**GIVEN RECORDS**:
****************

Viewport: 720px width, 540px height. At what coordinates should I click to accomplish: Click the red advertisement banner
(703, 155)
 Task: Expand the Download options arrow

****************

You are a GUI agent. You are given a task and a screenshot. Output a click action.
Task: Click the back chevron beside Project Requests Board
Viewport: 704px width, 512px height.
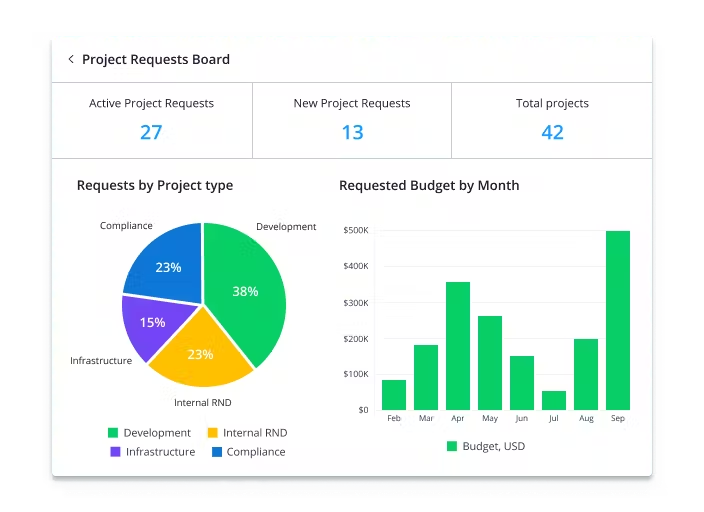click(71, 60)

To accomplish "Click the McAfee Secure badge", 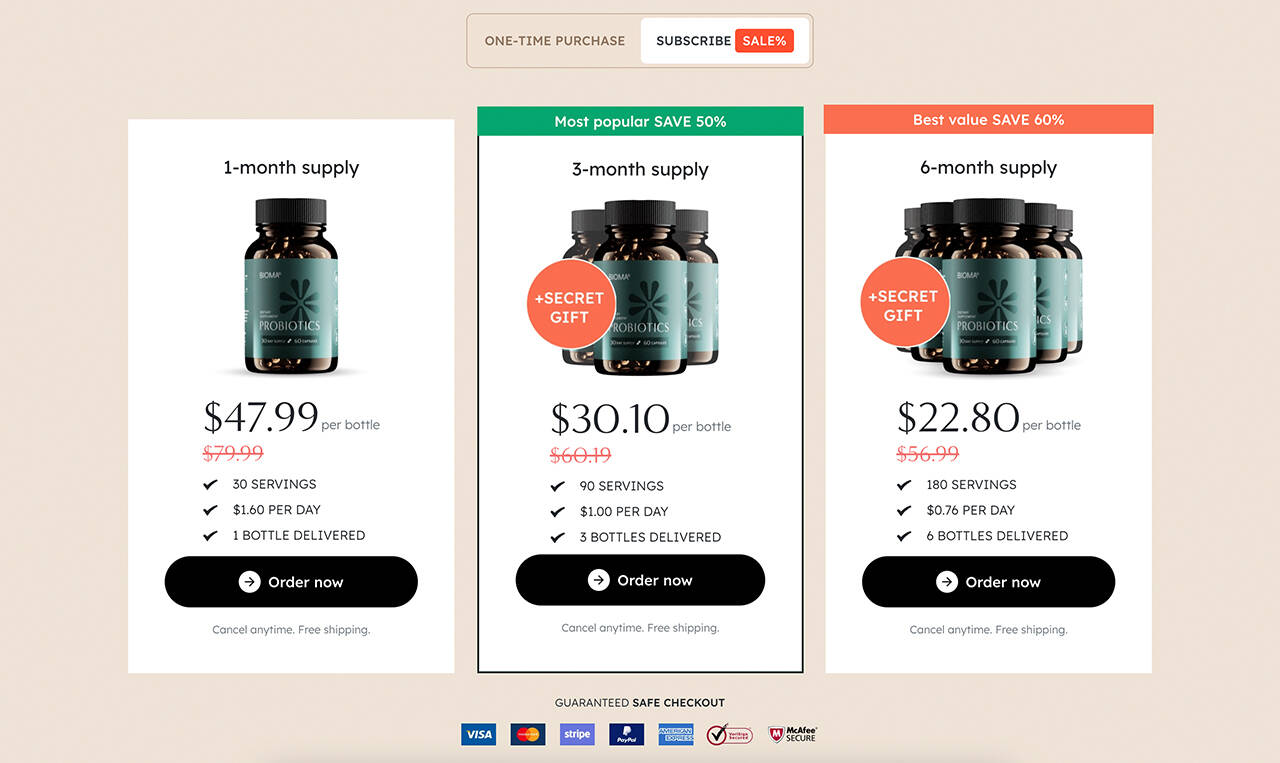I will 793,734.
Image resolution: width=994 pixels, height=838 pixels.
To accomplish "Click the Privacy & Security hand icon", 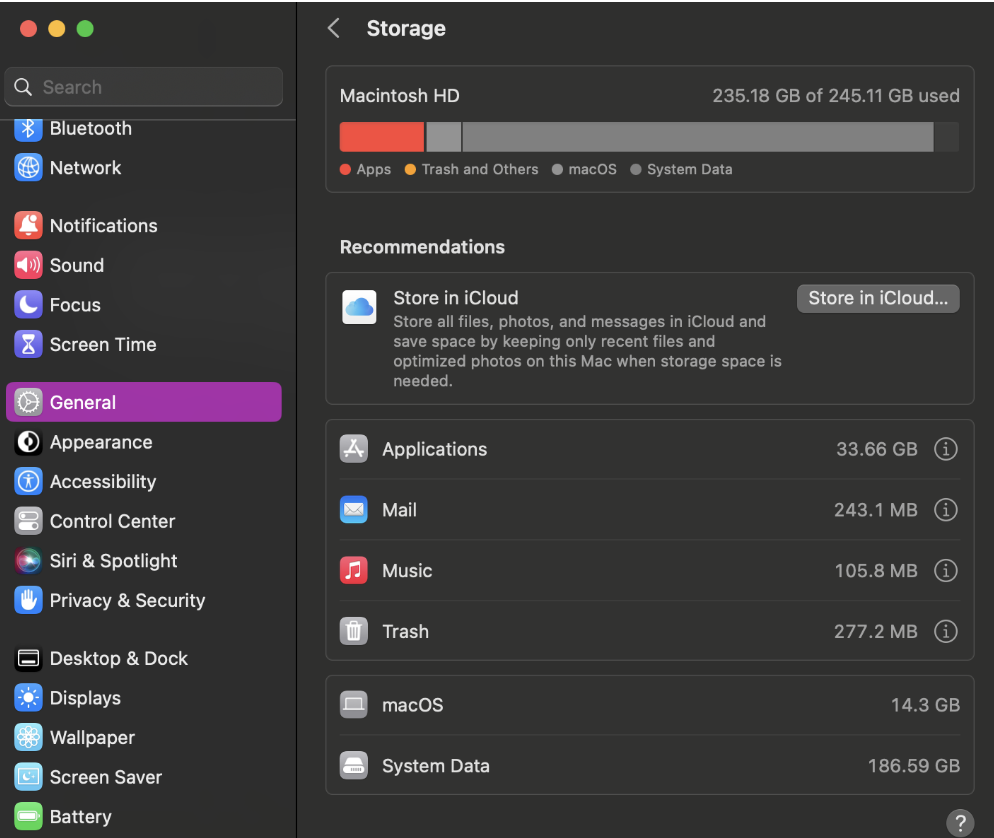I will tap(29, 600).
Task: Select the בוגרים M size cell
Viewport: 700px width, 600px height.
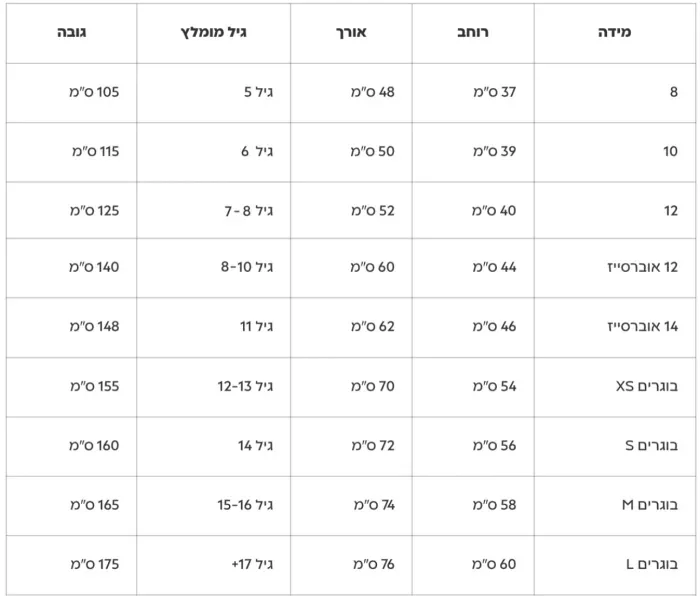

****************

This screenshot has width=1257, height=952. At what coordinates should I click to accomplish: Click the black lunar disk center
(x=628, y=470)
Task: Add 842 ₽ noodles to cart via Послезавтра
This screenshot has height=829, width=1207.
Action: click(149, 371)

****************

**EXERCISE OBJECTIVE**: Your answer must be the lines above from the one containing "Viewport: 720px width, 540px" to the one containing "Task: Expand the Download options arrow", both included, restated word for word.

**TASK RESPONSE**:
Viewport: 720px width, 540px height. At what coordinates should I click to accomplish: Click the red advertisement banner
(703, 155)
 Task: Expand the Download options arrow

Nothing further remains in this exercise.